Tasty_Cardiologist53@reddit
There are those who jadedly see the United States as less of a "free and fair" country and more of an LLC instead. This has nothing to do with the foundation of this country or its principles but more of how easy it has become to exploit it. Simply looking at how much of our tax money leaves this country on an annual basis should enrage every American, as an unknown (but I'm guessing significant chunk) is being laundered by the ultra wealthy. This I understand.
Then you have younger naive people (my generation) who proclaim to hate America simply because its trendy to do so. Moreover, they've grown up in a time and place where one doesnt need to struggle as much as a 2nd or 3rd world citizen does. Deep down they feel guilty about this, how safe their lives are and how soft their hands have remained. So now they feel they are the rebellion in Star Wars, spouting nonsense no one should take seriously. I could go on but I will refrain.

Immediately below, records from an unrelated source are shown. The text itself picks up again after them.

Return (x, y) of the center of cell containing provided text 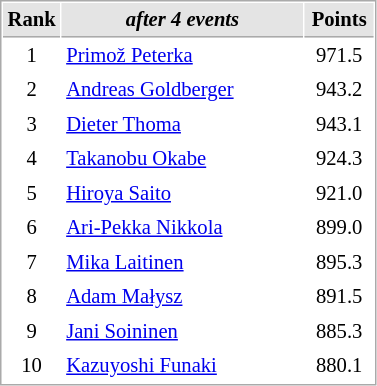
5 (32, 194)
943.1 (340, 124)
after 4 events (183, 20)
Kazuyoshi Funaki (183, 366)
943.2 (340, 90)
971.5 (340, 56)
Rank (32, 20)
9 (32, 332)
Primož Peterka (183, 56)
10 (32, 366)
2 (32, 90)
3 (32, 124)
Points (340, 20)
Mika Laitinen (183, 262)
Ari-Pekka Nikkola (183, 228)
6 (32, 228)
8 (32, 296)
895.3 (340, 262)
880.1 (340, 366)
Adam Małysz (183, 296)
1 (32, 56)
7 (32, 262)
924.3 (340, 158)
4 (32, 158)
Dieter Thoma (183, 124)
885.3 (340, 332)
899.0 (340, 228)
Andreas Goldberger (183, 90)
Hiroya Saito (183, 194)
Jani Soininen (183, 332)
891.5 (340, 296)
921.0 (340, 194)
Takanobu Okabe (183, 158)
For the text-containing cell, return its midpoint in (x, y) coordinate format. 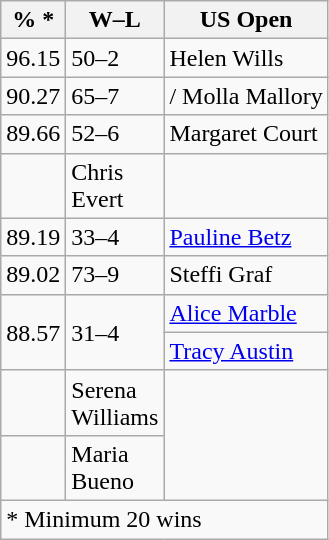
96.15 (34, 58)
Helen Wills (246, 58)
/ Molla Mallory (246, 96)
Alice Marble (246, 313)
% * (34, 20)
Serena Williams (115, 402)
50–2 (115, 58)
Pauline Betz (246, 237)
Maria Bueno (115, 468)
89.19 (34, 237)
US Open (246, 20)
73–9 (115, 275)
33–4 (115, 237)
90.27 (34, 96)
65–7 (115, 96)
88.57 (34, 332)
* Minimum 20 wins (165, 519)
31–4 (115, 332)
W–L (115, 20)
52–6 (115, 134)
89.66 (34, 134)
Steffi Graf (246, 275)
Tracy Austin (246, 351)
Chris Evert (115, 186)
89.02 (34, 275)
Margaret Court (246, 134)
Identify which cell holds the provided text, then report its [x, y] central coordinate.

Flashy-Specific-4083@reddit
I believe we live in one of the best nations in the world but we do have serious faults.
SnooHabits6008@reddit
I think there’s people with reverse exceptionalism on some problems we have and think it’s only uniquely American or any problem is 100% always our fault in a different country.This comes down to not knowing other countries cultures and history that much tbh.
GreatestState@reddit
It’s easy to hate Americans lol. And that is because the American people, for the most part, have an entire different version of right and wrong than most of these totalitarian governments overseas. It really is an entire different vision of what the world should be. Nonetheless I’m proud to be an American and I thank God I was born here.
ObjectiveElefant@reddit
Thinking it’s the worst country in the world would be objectively delusional. That being said, yes.
sugarbush03@reddit
I at least know the USA is not the “best”
Highlifetallboy@reddit
Yes. https://en.wikipedia.org/wiki/Tankie
EverySingleMinute@reddit
Yes, we see it often from people that identify as liberal. You can find numerous comments on Reddit stating those beliefs.
They support communists, dictators and kings then claim the citizens of those countries have more rights than we do.
It is actually quite shocking.
RaspberryLanky7905@reddit
don't confuse leftists with liberals.
ClickClick_Boom@reddit
I think a lot of Europeans have a chip on their shoulder and an inferiority complex.